WHAT YOU ARE ASKED TO DO:
Please list every line of the items below that contains the word "header", matching its case exactly.

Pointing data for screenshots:
== == ==

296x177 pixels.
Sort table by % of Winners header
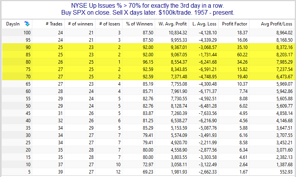pyautogui.click(x=139, y=24)
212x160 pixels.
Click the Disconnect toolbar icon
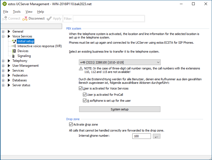(25, 18)
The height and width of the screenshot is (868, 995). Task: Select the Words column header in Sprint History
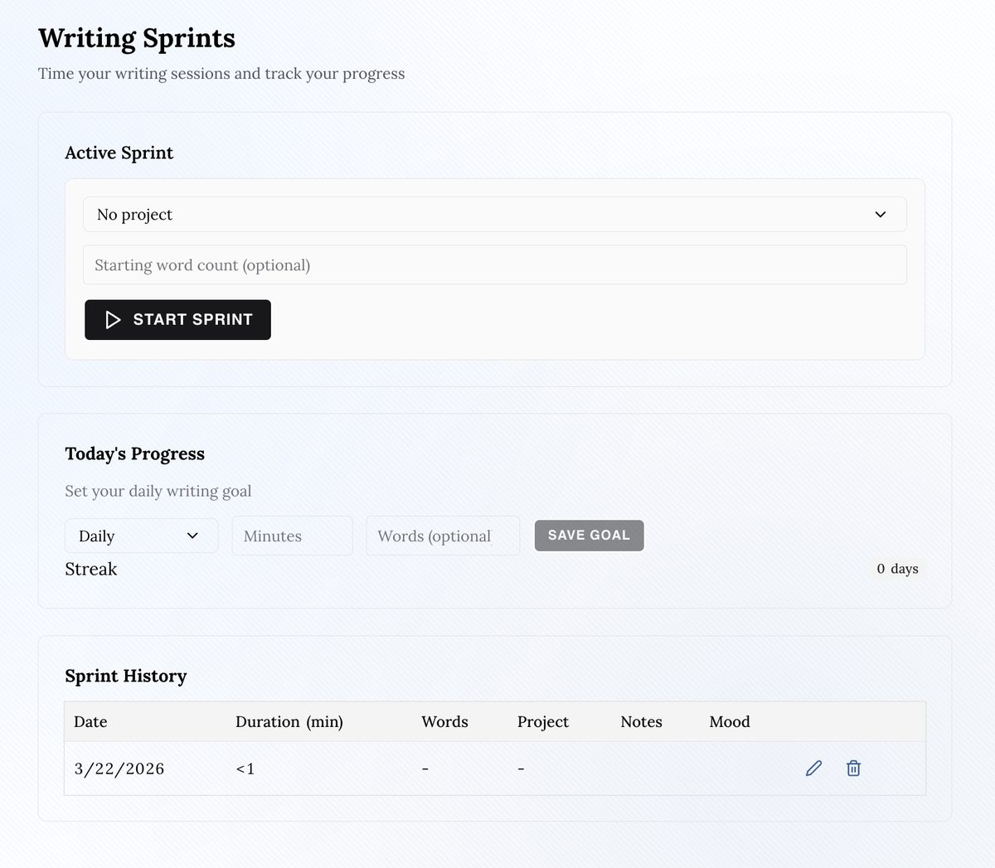tap(444, 722)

== == ==

THE COMPLETED TASK:
Sort table by % of Winners header
The height and width of the screenshot is (868, 995). Task: Select the Words column header in Sprint History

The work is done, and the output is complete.